Logical and physical design
Objectives 3.3 and 3.4 mirror each other - same topics, different abstraction levels:
| Design Area | Logical | Physical |
|---|---|---|
| Fleet topology | Domain count, management separation | Racks, hosts, sites |
| Networking | NSX topology, edge placement | Uplinks, VLANs, switches |
| Automation | Tool placement, integration | Compute footprint |
| Operations | Monitoring architecture | Agent placement |
The exam won’t ask which Dell server to use. It will ask whether your physical choices support your logical design.
The AMPRS objectives
Objectives 3.5 through 3.9 get specific:
| Axis | What you’re designing for |
|---|---|
| Availability | Single-zone HA, cross-zone failover |
| Manageability | Lifecycle management, scalability |
| Performance | Meeting workload requirements |
| Recoverability | BC/DR for management and workloads |
| Security | Hardening management and workload layers |
Migration, consumption, monitoring
The final objectives cover what happens after deployment:
- Migration - How do existing workloads get into VCF?

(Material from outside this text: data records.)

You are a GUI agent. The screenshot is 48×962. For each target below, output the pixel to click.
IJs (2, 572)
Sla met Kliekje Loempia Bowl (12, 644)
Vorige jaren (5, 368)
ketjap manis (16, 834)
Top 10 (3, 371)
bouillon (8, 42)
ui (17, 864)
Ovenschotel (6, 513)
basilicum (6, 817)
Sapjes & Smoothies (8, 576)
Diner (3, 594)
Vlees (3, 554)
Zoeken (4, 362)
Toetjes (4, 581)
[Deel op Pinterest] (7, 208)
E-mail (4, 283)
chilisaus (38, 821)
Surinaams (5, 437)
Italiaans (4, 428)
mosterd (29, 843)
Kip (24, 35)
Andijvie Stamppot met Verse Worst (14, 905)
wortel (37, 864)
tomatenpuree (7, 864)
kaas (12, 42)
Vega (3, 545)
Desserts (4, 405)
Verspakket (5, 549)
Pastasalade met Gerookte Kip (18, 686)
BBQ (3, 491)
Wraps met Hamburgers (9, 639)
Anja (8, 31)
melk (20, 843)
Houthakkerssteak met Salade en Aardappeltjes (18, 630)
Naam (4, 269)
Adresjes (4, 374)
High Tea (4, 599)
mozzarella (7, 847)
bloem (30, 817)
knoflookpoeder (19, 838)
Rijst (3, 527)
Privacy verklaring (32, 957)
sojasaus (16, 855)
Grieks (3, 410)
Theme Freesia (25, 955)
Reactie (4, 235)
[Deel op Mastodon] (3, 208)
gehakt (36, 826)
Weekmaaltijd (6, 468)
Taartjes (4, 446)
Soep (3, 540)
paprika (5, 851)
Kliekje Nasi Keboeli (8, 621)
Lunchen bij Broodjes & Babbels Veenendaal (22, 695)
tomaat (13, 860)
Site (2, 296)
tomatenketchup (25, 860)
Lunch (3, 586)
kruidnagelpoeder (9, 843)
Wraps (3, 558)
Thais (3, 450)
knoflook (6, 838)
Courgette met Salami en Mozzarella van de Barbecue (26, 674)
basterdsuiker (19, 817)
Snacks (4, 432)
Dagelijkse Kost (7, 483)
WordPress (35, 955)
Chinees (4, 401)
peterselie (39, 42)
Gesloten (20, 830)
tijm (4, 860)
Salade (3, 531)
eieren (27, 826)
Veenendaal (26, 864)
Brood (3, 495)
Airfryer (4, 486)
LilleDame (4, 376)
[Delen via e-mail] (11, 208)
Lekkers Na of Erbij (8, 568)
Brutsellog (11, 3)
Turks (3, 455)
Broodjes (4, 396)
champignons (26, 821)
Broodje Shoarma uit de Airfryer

- Consumption - Tenant design, self-service, governance
- Monitoring - Observability for both management and workloads
This is where Aria experience matters. The blueprint expects you to think beyond “the platform boots” to “teams can actually use this.”
Back to the question
Can I pass this exam?
Honestly, I don’t know yet. The blueprint is clear about what it tests. The official docs cover the content. The patterns are familiar from real projects.
But there’s a gap between doing the work and articulating why you did it that way.
That’s what I’m working on. Taking designs I’ve already built and forcing myself to explain the trade-offs. Writing out the AMPRS justification for choices I made instinctively.
If you’re preparing for this exam too, my advice is simple: don’t study install procedures for sections that aren’t tested. Focus on design decisions. Practice explaining your choices out loud.
The exam isn’t checking if you can click buttons. It’s checking if you can think like an architect.
And if you’ve been doing this work, you probably already can. You just need to prove it in 135 minutes.